"On March 31, 2003 he knocked on the door to the cockpit of a Russian Antonov-24 plane on which he was traveling from Cuba's Isla de Juventud to Havana with his wife and son. He showed the pilot two grenades and asked, Do you know what these are? The pilot replied, Grenades? Wilson didn't beat around the bush: It's a fragmentation grenade. If the plane lands in Havana, the only thing touching down will be ashes."
"The fear is still latent, it's there. The fear is like my underwear, my socks, my shirts, the water I use to wash my face every day when I wake up, because the future really is uncertain, he says. If the Mexican authorities decide that they don't want to have me here, they're going to put me on a plane to Cuba."

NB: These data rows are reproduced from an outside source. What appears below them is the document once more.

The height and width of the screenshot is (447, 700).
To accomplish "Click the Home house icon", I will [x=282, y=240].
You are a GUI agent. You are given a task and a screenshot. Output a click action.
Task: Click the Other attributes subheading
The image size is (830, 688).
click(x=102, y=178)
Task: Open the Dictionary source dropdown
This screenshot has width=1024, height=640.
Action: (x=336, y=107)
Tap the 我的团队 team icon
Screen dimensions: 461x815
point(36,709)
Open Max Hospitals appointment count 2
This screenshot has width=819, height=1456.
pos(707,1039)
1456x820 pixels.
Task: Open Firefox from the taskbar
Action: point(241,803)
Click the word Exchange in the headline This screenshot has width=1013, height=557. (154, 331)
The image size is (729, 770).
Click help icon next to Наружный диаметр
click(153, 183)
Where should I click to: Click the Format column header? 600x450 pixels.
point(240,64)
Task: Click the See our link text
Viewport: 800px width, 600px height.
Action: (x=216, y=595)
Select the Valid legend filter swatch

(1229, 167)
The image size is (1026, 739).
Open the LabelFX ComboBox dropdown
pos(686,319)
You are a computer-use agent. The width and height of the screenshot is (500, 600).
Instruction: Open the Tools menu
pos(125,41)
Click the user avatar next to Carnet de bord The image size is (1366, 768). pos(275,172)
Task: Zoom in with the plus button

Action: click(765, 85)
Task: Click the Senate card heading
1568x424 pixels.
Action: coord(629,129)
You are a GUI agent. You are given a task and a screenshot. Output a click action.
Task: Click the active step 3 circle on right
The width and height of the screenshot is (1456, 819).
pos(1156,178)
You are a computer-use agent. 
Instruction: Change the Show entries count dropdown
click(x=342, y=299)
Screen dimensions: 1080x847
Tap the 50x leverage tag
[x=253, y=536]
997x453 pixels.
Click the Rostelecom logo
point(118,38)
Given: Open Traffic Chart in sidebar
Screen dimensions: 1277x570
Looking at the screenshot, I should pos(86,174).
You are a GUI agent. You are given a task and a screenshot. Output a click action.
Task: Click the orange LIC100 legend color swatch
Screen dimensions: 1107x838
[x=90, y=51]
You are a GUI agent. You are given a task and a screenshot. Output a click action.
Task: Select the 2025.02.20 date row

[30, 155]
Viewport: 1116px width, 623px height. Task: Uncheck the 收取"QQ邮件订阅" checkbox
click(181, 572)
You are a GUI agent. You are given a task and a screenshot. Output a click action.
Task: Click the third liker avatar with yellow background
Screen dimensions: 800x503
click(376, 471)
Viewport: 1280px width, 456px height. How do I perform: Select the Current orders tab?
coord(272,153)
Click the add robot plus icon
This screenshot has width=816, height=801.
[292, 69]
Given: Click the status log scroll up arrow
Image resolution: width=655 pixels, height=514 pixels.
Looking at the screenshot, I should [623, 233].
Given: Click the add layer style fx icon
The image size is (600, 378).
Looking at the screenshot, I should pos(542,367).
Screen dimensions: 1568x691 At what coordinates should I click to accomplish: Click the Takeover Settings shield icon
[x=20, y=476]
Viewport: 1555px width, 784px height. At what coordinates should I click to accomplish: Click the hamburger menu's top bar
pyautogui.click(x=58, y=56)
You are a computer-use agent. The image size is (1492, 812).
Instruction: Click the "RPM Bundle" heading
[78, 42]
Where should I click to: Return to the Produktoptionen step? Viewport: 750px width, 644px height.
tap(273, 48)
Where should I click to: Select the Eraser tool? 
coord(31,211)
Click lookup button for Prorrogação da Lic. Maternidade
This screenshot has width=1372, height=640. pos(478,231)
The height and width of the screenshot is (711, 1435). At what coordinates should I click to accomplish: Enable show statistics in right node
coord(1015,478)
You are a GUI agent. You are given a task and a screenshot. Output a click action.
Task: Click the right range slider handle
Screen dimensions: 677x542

Adermis Wilson Gonzalez threatened a Russian Antonov-24 with grenades on March 31, 2003 while traveling from Isla de Juventud to Havana, demanding the plane continue to Florida. He has lived with the consequences of that action for more than two decades. The U.S. government deported him to Mexico on September 14, 2025. At 56 he maintains daily routines of exercise and careful eating while renting an apartment with other deported Cubans. He remains deeply afraid of falling into Cuban government hands and relies on frequent calls with his 87-year-old mother in Texas, who has Alzheimer's.